Длинным прыжком Артур Кэрмайкл вскочил со своего кресла. Его изогнутое тело с быстротой летящей стрелы оказалось на пути мышки. Она устремилась к деревянной стенной панели, и Артур притаился там в ожидании, его тело все дрожало от нетерпения.
Это было ужасно! Никогда в жизни мне не приходилось впадать в такое состояние полного паралича. Долго же я ломал голову над тем, кого напоминал мне Артур Кэрмайкл своими бесшумными шагами и полуприкрытыми следящими глазами! И вот теперь внезапная догадка, дикая, неправдоподобная, невероятная, пронеслась в моей голове. Я отбросил ее как невозможную, немыслимую! Но я не мог избавиться от нее.
Я смутно помню, что произошло дальше. Все события казались нереальными. Я помню, что кое-как мы поднялись по лестнице и быстро пожелали друг другу спокойной ночи, боясь встретиться глазами, чтобы не увидеть подтверждения собственного страха.
Сэттл остался у двери леди Кэрмайкл на первое дежурство, пообещав разбудить меня в три часа ночи. Я особенно не опасался за леди Кэрмайкл; я был слишком поглощен моей фантастической, невероятной теорией. Я говорил себе, что это невозможно, – но мое сознание все время возвращалось к ней, как околдованное.
Внезапно тишина ночи была расколота. Голос Сэттла, призывающего меня, перерос в вопль. Я выскочил в коридор.
Он изо всех своих сил колотил по двери леди Кэрмайкл.
– Черт бы побрал эту женщину! – кричал он. – Она заперлась!
– Но…
– Он там, старина! С ней! Вы не слышите его?
Из-за запертой двери раздался протяжный свирепый вой кота. А затем последовал ужасный визг и еще раз… Я узнал голос леди Кэрмайкл.
– Дверь! – завопил я. – Мы должны сломать ее. Через минуту будет слишком поздно.
Мы напряглись и надавили на дверь плечами изо всех сил. Раздался треск – и мы ввалились в комнату.
Леди Кэрмайкл лежала на кровати, плавая в крови. Я едва ли видел более ужасное зрелище. Ее сердце еще билось, но раны были страшными, кожа на шее была содрана и висела клочьями… Содрогнувшись, я прошептал: «Когти…» Трепет суеверного ужаса пробежал по моему телу.
Я перевязал и тщательно забинтовал раны и сказал Сэттлу, что истинную природу ран лучше держать в секрете, особенно от мисс Паттерсон.
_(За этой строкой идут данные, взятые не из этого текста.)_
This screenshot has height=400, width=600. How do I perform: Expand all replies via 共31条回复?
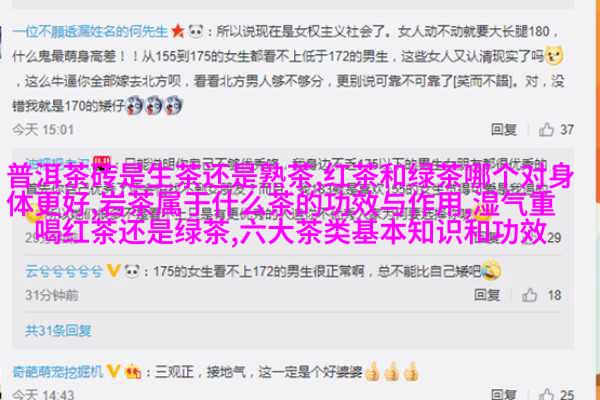tap(59, 330)

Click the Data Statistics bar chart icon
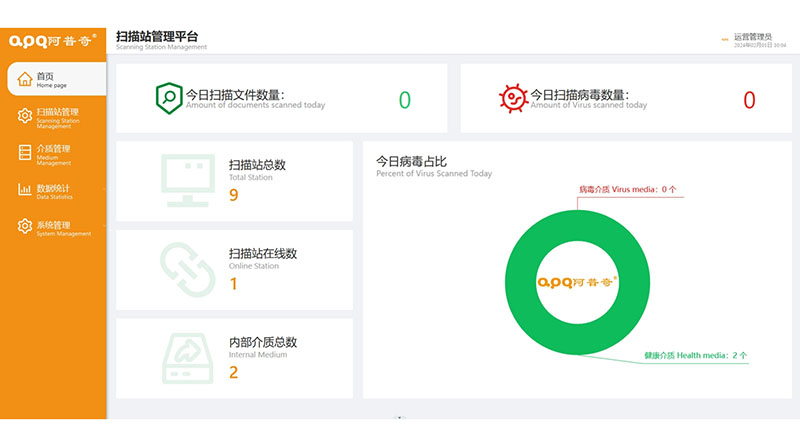[x=25, y=189]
Я написал телеграмму госпитальной сестре, чтобы отправить ее, как только откроется телеграф.
Рассвет незаметно проник в окно. Я выглянул вниз на газон.
– Нужно одеться и спуститься вниз, – сказал я отрывисто Сэттлу. – Леди Кэрмайкл теперь чувствует себя нормально.
Он вскоре был готов, и мы вместе вышли в сад.
– Что вы собираетесь делать?
– Выкопать тело кота, – сказал я резко. – Я должен быть уверен…
Я нашел лопату среди инструментов, и мы начали копать у подножия большого медного бука. Наконец наше старание было вознаграждено. Зрелище было не из приятных. Животное умерло неделю назад. Но я увидел то, что хотел.
– Это кот, – сказал я. – Точно такого кота я видел в первый день, когда приехал сюда.
Сэттл присвистнул. Запах горького миндаля все еще был ощутим.
– Синильная кислота, – сказал он.
Я кивнул.
– Что вы думаете об этом? – спросил он с любопытством.
– Именно то, что и вы!
Моя догадка не была для него новостью – она также приходила ему в голову, я это видел.
– Это невозможно, – пробормотал он. – Невозможно! Это против всякой науки – против природы вещей… – Его голос оборвался от содрогания. – Та мышка последней ночью, – сказал он. – Но… О!.. этого не может быть!
– Леди Кэрмайкл, – сказал я, – очень странная женщина Она владеет оккультными силами – силами гипноза. Ее предки пришли с Востока. Можем ли мы знать, как применит она эти силы в отношении такого слабого милого существа, как Артур Кэрмайкл? И вспомните, Сэттл, если Артур Кэрмайкл останется безнадежным идиотом, преданным ей, все имущество практически достанется ей и ее сыну, которого, как вы мне рассказали, она обожает. А Артур собирался жениться!
– Но как мы поступим, Кэрстайрс?
– Ничего не надо делать, – сказал я. – Лучшее, что мы можем сделать, – это стать между леди Кэрмайкл и возмездием.
Леди Кэрмайкл медленно выздоравливала. Ее раны затягивались хорошо, как я и предполагал, но шрамы от этого страшного нападения, видимо, сохранятся до конца ее жизни.